В палатке его подозвал Николай Грохотов:

— Я опять видел во сне жену. Лежит рядом, живая, теплая, а проснулся — ни черта, подушка. Удивительная явственность бывает во сне, все как в настоящей жизни…

— Ты напиши ей! — посоветовал Гонибек.

Грохотов полез в сундучок за бумагой. Рылся и ворчал:

— Мы же всего-навсего месяц пожили вместе и уже два по отдельности. Для такой жизни не стоит жениться.

Гонибек отвернул полу ватника и украдкой повесил домбру под плащ. Он боялся, что его попросят играть.

Грохотов кивнул Гонибеку:

— Вот послушай, не обидится она на это. «Если ты недели через две не приедешь, сердись не сердись, я подберу себе другую. Замучили окаянные сны, каждую ночь вижу тебя, а утром — один, осел ослом. На всю жизнь дурацкая досада…» Ну как? Ничего такого обидного? Я думаю, ни черта, что про другую мазанул, пока ведь не завел.

Гонибек похвалил письмо, Грохотов запечатал его и побежал к шоферам, чтобы отправить с ними прямо на Луговую. Вернулся он успокоившийся, радостный, точно жена уже была с ним, и попросил Гонибека:

— Поиграй, брат, ради праздничка. Русскую не знаешь — свою. Ты ленив играть, за все время струны не задел. От долгого безделья струны заржавеют и лопнут.

Гонибек отказался.

— Для чего тогда инструментишко держишь? — продолжал Грохотов. — У меня жена лихо играет, только не на таком пузанке, как твой, а на гитаре. Сам купил ей за восемьдесят рублей. Вот приедет, ужо потешит. Эх, забыл написать, гитару захватила бы. Ну, да, чай, сама догадается, что в пустыне забав да утех немного. А я думал, ты умеешь, мастер.

— Ты, Коля, не смейся, — Гонибек пересел на топчан Грохотова, — я был хороший, большой акын, вся степь знает меня.

— И нас бы позабавил.

— Мой отец был акын, дед — акын, а люди говорят: я лучше. И нет больше акына Гонибека, есть Гонибек-землекоп. — Казах прикрыл глаза рукавом и сунулся в подушку Грохотова.
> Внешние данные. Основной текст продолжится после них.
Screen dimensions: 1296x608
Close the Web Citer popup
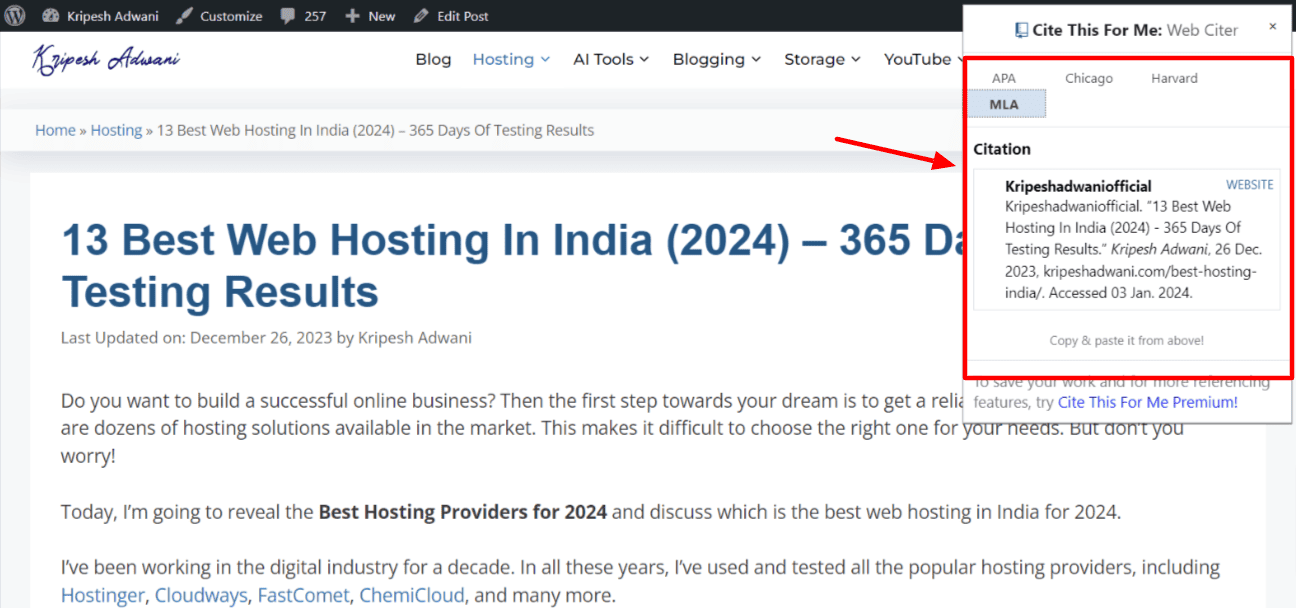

Машинист удивленно приподнял плечи, к левому уху стянул губы и в уголок их заворчал:

— Ты чего? Реветь тебе не пристало: совершеннолетний и член профсоюза.

Люди заметили неладное с Гонибеком, послышались замечания:

— Расслюнявился… Ты, Коля, растравил его; нельзя при всех говорить о жене, да еще об молодой, охота побаловаться есть у всякого.

Гонибек поднялся, пробормотал:

— Пойдем, Коля! — и выбежал из палатки.

Грохотов вышел за ним. Казах увел его в выемку, остановился и протянул щелеватые с крупными сухими мозолями руки.

— Вот, Коля, вот! — выкрикивал он и встряхивал руками. — Видишь, Коля, видишь?! Не играют, испортились! Лопата и камень… Гонибек больше не акын! Струны не любят, когда акын берет лопату и забывает домбру.

— Зря говоришь, все зря. Просто отвык немножко. Бери свой пузанок почаще и бренчи. Пойдет, выйдет.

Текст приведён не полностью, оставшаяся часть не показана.